[begin Data supplied]
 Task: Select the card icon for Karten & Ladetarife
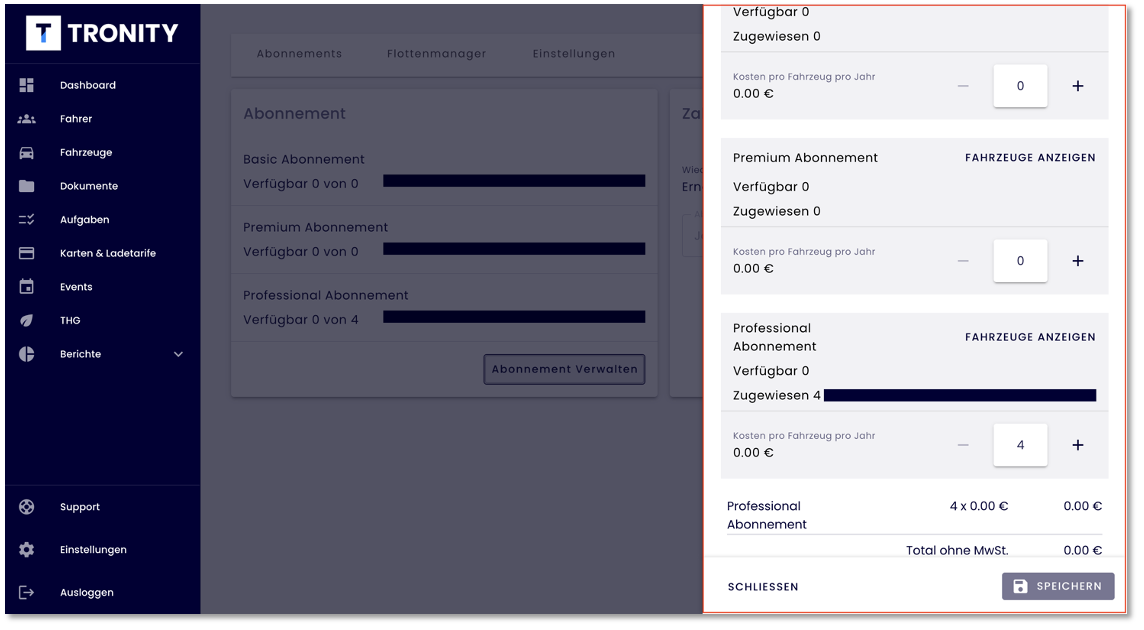pyautogui.click(x=27, y=253)
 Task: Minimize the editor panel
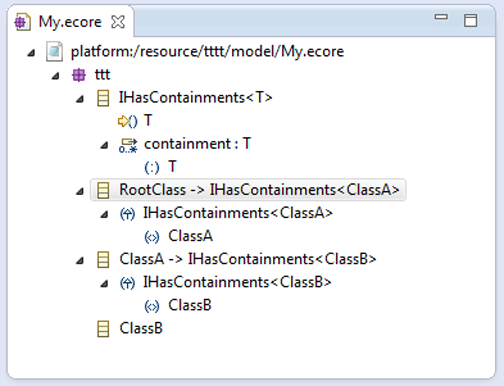point(441,17)
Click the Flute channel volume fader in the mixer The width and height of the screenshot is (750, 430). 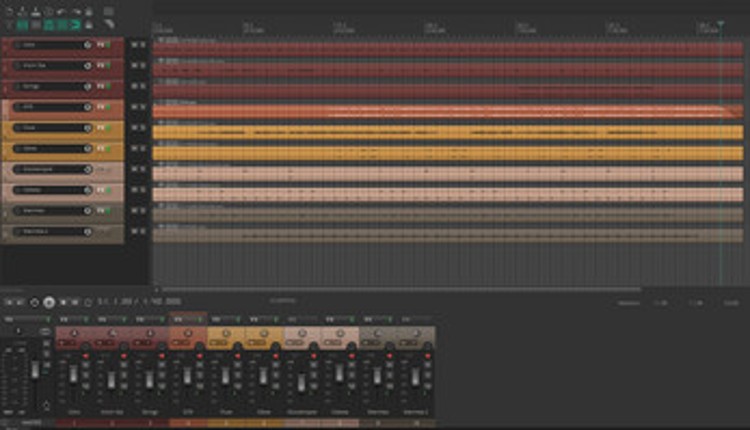(225, 373)
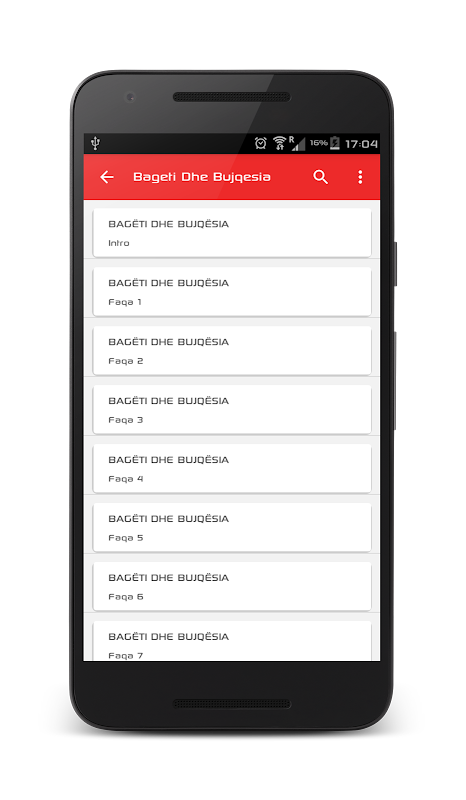This screenshot has width=466, height=800.
Task: Tap the cell signal strength icon
Action: click(x=298, y=144)
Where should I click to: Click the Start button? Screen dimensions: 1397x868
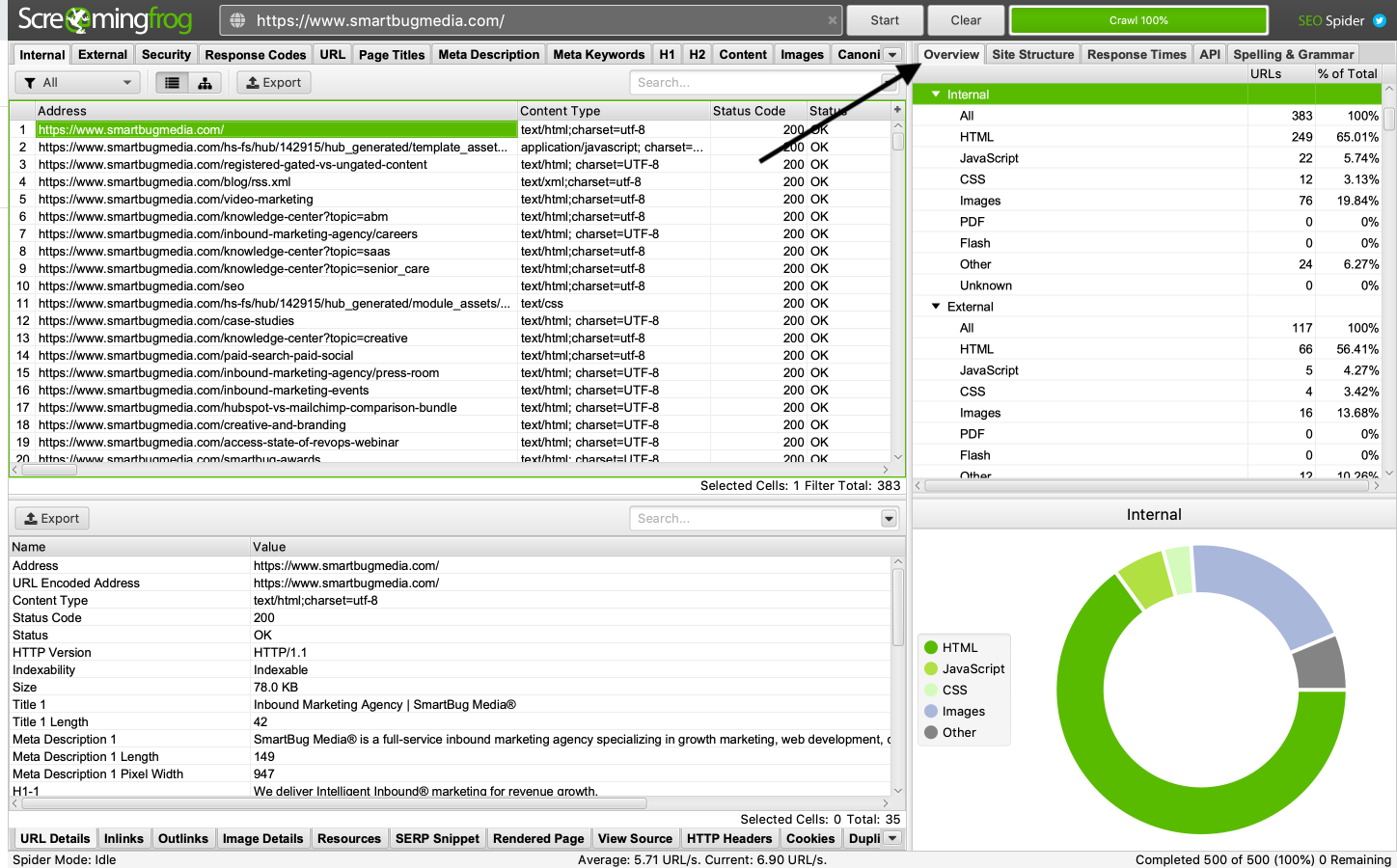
[end Data supplied]
- [Brief]: Which lines of the data above contain the word "icon"? Copy each of them.

- [Exercise answer]:
 Task: Select the card icon for Karten & Ladetarife
Task: Tap the cell signal strength icon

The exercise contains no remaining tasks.